Can you write out the items below again with "tab" swapped for "pane" throughout, keeping everything else unchanged?

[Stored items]
========

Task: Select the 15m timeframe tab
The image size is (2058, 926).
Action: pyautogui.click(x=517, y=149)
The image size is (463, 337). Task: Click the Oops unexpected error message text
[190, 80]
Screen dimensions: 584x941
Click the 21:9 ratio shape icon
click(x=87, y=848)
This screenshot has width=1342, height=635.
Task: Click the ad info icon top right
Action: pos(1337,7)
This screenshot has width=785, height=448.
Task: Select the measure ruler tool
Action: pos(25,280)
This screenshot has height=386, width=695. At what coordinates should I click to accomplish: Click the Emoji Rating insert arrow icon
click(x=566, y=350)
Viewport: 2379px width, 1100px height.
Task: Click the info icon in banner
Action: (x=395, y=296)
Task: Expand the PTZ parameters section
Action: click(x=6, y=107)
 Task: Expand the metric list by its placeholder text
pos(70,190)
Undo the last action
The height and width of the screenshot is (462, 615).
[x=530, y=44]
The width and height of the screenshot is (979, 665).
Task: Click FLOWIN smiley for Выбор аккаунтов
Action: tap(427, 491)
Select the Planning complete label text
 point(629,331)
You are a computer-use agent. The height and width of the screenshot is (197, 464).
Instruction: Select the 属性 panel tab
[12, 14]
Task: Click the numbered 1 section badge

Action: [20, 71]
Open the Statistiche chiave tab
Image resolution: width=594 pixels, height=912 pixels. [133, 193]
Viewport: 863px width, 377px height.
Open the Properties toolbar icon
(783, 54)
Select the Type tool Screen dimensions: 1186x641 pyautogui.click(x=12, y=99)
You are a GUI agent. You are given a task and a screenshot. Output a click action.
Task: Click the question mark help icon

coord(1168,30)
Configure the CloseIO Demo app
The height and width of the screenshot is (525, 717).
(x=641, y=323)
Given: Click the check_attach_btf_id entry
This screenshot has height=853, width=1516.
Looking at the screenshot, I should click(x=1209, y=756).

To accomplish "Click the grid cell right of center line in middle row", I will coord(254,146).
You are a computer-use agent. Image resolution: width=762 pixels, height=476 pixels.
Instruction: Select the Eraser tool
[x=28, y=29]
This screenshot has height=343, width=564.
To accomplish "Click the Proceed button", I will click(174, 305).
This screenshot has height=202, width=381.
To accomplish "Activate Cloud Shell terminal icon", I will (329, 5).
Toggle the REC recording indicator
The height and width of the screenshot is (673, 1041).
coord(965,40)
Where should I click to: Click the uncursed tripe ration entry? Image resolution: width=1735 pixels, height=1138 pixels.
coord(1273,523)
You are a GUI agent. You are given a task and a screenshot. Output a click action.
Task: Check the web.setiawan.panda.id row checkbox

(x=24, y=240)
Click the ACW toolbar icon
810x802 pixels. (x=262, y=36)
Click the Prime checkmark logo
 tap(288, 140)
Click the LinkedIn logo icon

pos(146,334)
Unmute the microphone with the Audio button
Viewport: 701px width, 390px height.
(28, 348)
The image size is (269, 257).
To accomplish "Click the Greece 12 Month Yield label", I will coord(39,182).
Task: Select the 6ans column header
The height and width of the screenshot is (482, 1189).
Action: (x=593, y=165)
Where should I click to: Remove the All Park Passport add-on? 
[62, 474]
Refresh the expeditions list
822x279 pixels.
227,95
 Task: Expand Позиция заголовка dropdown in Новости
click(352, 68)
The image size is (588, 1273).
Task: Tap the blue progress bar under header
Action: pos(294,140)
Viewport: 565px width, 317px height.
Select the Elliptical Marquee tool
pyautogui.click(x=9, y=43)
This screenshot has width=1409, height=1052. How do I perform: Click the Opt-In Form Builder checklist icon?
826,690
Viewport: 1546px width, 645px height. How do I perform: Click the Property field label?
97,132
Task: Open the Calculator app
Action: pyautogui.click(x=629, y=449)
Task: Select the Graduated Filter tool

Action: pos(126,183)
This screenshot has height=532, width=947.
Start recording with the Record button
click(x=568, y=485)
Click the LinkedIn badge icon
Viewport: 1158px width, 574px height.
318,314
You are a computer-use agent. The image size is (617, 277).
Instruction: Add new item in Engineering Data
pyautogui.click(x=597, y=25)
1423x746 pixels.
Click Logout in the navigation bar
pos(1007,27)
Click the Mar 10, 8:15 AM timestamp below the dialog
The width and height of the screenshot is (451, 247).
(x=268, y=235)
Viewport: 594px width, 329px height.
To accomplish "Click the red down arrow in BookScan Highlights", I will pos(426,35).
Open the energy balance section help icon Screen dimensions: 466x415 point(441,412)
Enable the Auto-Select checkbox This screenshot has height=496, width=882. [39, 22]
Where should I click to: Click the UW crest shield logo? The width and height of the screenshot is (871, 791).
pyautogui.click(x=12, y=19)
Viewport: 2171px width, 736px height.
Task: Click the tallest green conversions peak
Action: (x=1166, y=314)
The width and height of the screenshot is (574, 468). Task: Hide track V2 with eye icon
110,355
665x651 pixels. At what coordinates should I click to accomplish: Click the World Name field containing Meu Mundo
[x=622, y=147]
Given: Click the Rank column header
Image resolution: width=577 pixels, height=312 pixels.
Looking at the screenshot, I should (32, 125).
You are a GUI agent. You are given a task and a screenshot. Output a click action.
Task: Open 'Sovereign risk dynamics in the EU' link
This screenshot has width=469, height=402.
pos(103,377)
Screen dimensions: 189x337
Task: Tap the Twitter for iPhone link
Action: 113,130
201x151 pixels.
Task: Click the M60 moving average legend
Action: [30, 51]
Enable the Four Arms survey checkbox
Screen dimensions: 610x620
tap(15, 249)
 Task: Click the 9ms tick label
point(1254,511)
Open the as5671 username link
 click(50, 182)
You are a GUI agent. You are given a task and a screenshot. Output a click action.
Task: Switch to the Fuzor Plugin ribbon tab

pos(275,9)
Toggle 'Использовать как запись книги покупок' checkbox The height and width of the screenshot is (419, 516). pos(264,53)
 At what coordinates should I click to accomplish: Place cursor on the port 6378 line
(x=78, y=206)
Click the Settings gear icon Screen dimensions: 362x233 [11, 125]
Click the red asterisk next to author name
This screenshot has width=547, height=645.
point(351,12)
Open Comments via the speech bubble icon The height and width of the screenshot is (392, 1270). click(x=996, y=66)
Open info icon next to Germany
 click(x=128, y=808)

========

• _Reply to the task_
Task: Select the 15m timeframe pane
The image size is (2058, 926).
Action: pyautogui.click(x=517, y=149)
The image size is (463, 337). Task: Click the Oops unexpected error message text
[190, 80]
Screen dimensions: 584x941
Click the 21:9 ratio shape icon
click(x=87, y=848)
This screenshot has width=1342, height=635.
Task: Click the ad info icon top right
Action: pos(1337,7)
This screenshot has width=785, height=448.
Task: Select the measure ruler tool
Action: pos(25,280)
This screenshot has height=386, width=695. At what coordinates should I click to accomplish: Click the Emoji Rating insert arrow icon
click(x=566, y=350)
Viewport: 2379px width, 1100px height.
Task: Click the info icon in banner
Action: (x=395, y=296)
Task: Expand the PTZ parameters section
Action: click(x=6, y=107)
 Task: Expand the metric list by its placeholder text
pos(70,190)
Undo the last action
The height and width of the screenshot is (462, 615).
[x=530, y=44]
The width and height of the screenshot is (979, 665).
Task: Click FLOWIN smiley for Выбор аккаунтов
Action: tap(427, 491)
Select the Planning complete label text
 point(629,331)
You are a computer-use agent. The height and width of the screenshot is (197, 464).
Instruction: Select the 属性 panel pane
[12, 14]
Task: Click the numbered 1 section badge

Action: [20, 71]
Open the Statistiche chiave pane
Image resolution: width=594 pixels, height=912 pixels. [133, 193]
Viewport: 863px width, 377px height.
Open the Properties toolbar icon
(783, 54)
Select the Type tool Screen dimensions: 1186x641 pyautogui.click(x=12, y=99)
You are a GUI agent. You are given a task and a screenshot. Output a click action.
Task: Click the question mark help icon

coord(1168,30)
Configure the CloseIO Demo app
The height and width of the screenshot is (525, 717).
(x=641, y=323)
Given: Click the check_attach_btf_id entry
This screenshot has height=853, width=1516.
Looking at the screenshot, I should click(x=1209, y=756).

To accomplish "Click the grid cell right of center line in middle row", I will coord(254,146).
You are a computer-use agent. Image resolution: width=762 pixels, height=476 pixels.
Instruction: Select the Eraser tool
[x=28, y=29]
This screenshot has height=343, width=564.
To accomplish "Click the Proceed button", I will click(174, 305).
This screenshot has height=202, width=381.
To accomplish "Activate Cloud Shell terminal icon", I will (329, 5).
Toggle the REC recording indicator
The height and width of the screenshot is (673, 1041).
coord(965,40)
Where should I click to: Click the uncursed tripe ration entry? Image resolution: width=1735 pixels, height=1138 pixels.
coord(1273,523)
You are a GUI agent. You are given a task and a screenshot. Output a click action.
Task: Check the web.setiawan.panda.id row checkbox

(x=24, y=240)
Click the ACW toolbar icon
810x802 pixels. (x=262, y=36)
Click the Prime checkmark logo
 tap(288, 140)
Click the LinkedIn logo icon

pos(146,334)
Unmute the microphone with the Audio button
Viewport: 701px width, 390px height.
(28, 348)
The image size is (269, 257).
To accomplish "Click the Greece 12 Month Yield label", I will coord(39,182).
Task: Select the 6ans column header
The height and width of the screenshot is (482, 1189).
Action: (x=593, y=165)
Where should I click to: Remove the All Park Passport add-on? 
[62, 474]
Refresh the expeditions list
822x279 pixels.
227,95
 Task: Expand Позиция заголовка dropdown in Новости
click(352, 68)
The image size is (588, 1273).
Task: Tap the blue progress bar under header
Action: pos(294,140)
Viewport: 565px width, 317px height.
Select the Elliptical Marquee tool
pyautogui.click(x=9, y=43)
This screenshot has width=1409, height=1052. How do I perform: Click the Opt-In Form Builder checklist icon?
826,690
Viewport: 1546px width, 645px height. How do I perform: Click the Property field label?
97,132
Task: Open the Calculator app
Action: pyautogui.click(x=629, y=449)
Task: Select the Graduated Filter tool

Action: pos(126,183)
This screenshot has height=532, width=947.
Start recording with the Record button
click(x=568, y=485)
Click the LinkedIn badge icon
Viewport: 1158px width, 574px height.
318,314
You are a computer-use agent. The image size is (617, 277).
Instruction: Add new item in Engineering Data
pyautogui.click(x=597, y=25)
1423x746 pixels.
Click Logout in the navigation bar
pos(1007,27)
Click the Mar 10, 8:15 AM timestamp below the dialog
The width and height of the screenshot is (451, 247).
(x=268, y=235)
Viewport: 594px width, 329px height.
To accomplish "Click the red down arrow in BookScan Highlights", I will pos(426,35).
Open the energy balance section help icon Screen dimensions: 466x415 point(441,412)
Enable the Auto-Select checkbox This screenshot has height=496, width=882. [39, 22]
Where should I click to: Click the UW crest shield logo? The width and height of the screenshot is (871, 791).
pyautogui.click(x=12, y=19)
Viewport: 2171px width, 736px height.
Task: Click the tallest green conversions peak
Action: (x=1166, y=314)
The width and height of the screenshot is (574, 468). Task: Hide track V2 with eye icon
110,355
665x651 pixels. At what coordinates should I click to accomplish: Click the World Name field containing Meu Mundo
[x=622, y=147]
Given: Click the Rank column header
Image resolution: width=577 pixels, height=312 pixels.
Looking at the screenshot, I should (32, 125).
You are a GUI agent. You are given a task and a screenshot. Output a click action.
Task: Open 'Sovereign risk dynamics in the EU' link
This screenshot has width=469, height=402.
pos(103,377)
Screen dimensions: 189x337
Task: Tap the Twitter for iPhone link
Action: 113,130
201x151 pixels.
Task: Click the M60 moving average legend
Action: [30, 51]
Enable the Four Arms survey checkbox
Screen dimensions: 610x620
tap(15, 249)
 Task: Click the 9ms tick label
point(1254,511)
Open the as5671 username link
 click(50, 182)
You are a GUI agent. You are given a task and a screenshot. Output a click action.
Task: Switch to the Fuzor Plugin ribbon pane

pos(275,9)
Toggle 'Использовать как запись книги покупок' checkbox The height and width of the screenshot is (419, 516). pos(264,53)
 At what coordinates should I click to accomplish: Place cursor on the port 6378 line
(x=78, y=206)
Click the Settings gear icon Screen dimensions: 362x233 [11, 125]
Click the red asterisk next to author name
This screenshot has width=547, height=645.
point(351,12)
Open Comments via the speech bubble icon The height and width of the screenshot is (392, 1270). click(x=996, y=66)
Open info icon next to Germany
 click(x=128, y=808)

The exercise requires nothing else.